>>>

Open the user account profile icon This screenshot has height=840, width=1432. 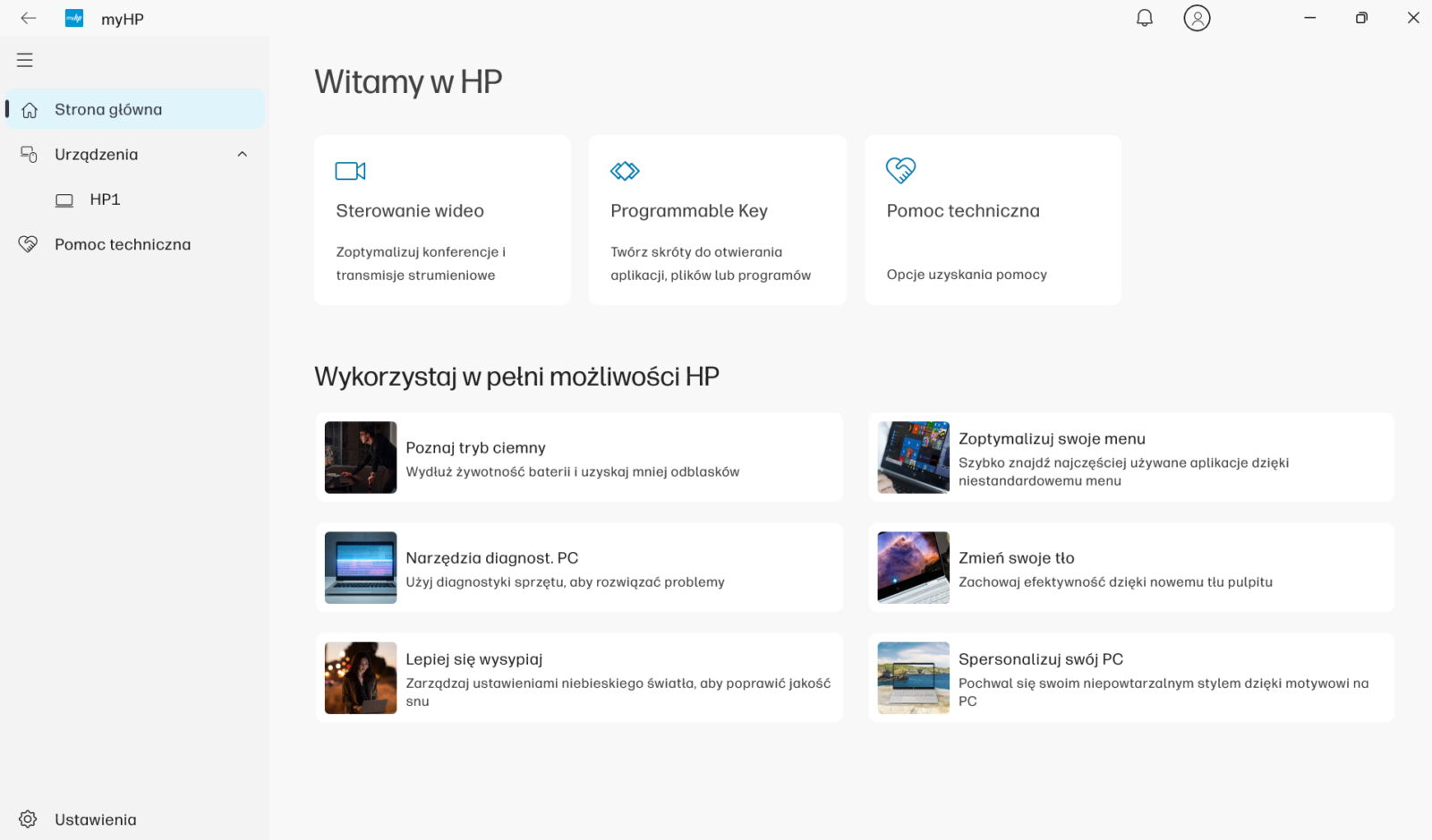[x=1197, y=18]
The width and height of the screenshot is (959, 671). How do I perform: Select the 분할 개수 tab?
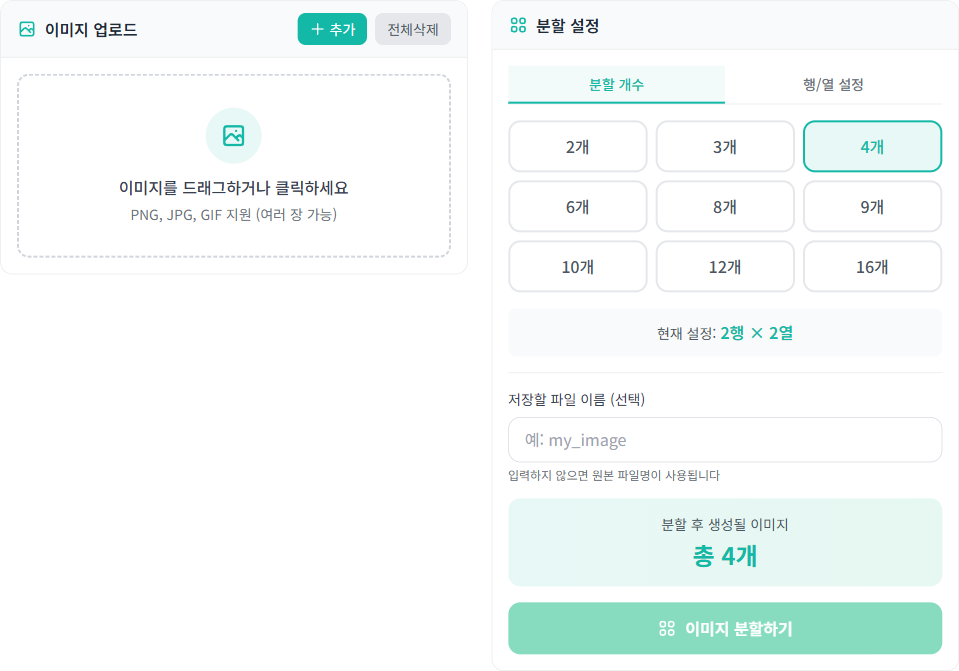tap(616, 86)
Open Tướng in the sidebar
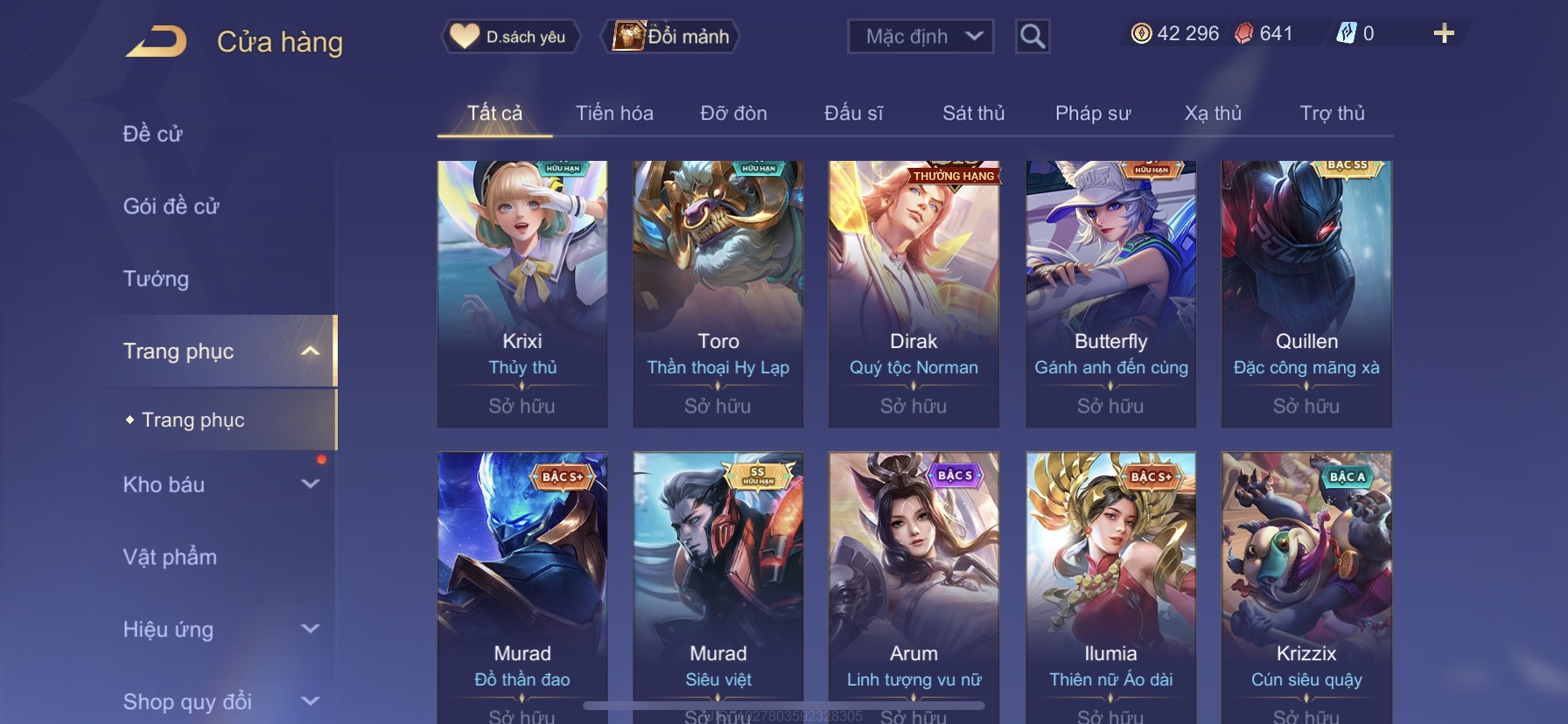 [x=156, y=278]
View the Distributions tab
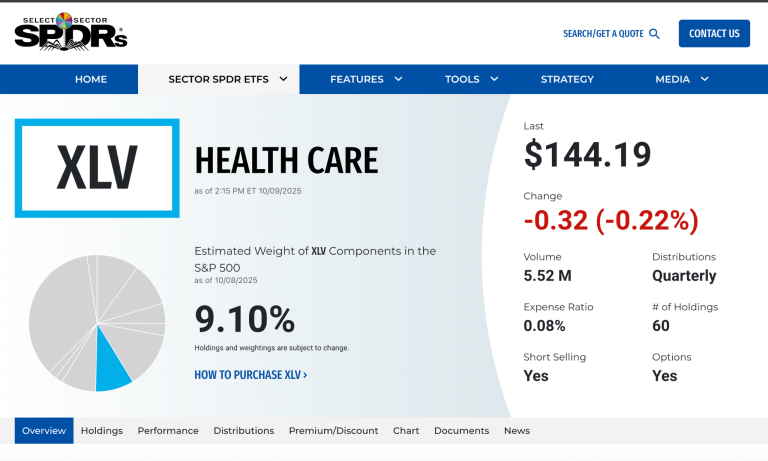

<<<

## WHAT YOU SHOULD DO
Take the line that contains "Open Tướng in the sidebar" as the first and the last line of the records as the end, and please quote those lines exactly, pictures omitted.

## TASK ANSWER
Open Tướng in the sidebar
 [x=156, y=278]
View the Distributions tab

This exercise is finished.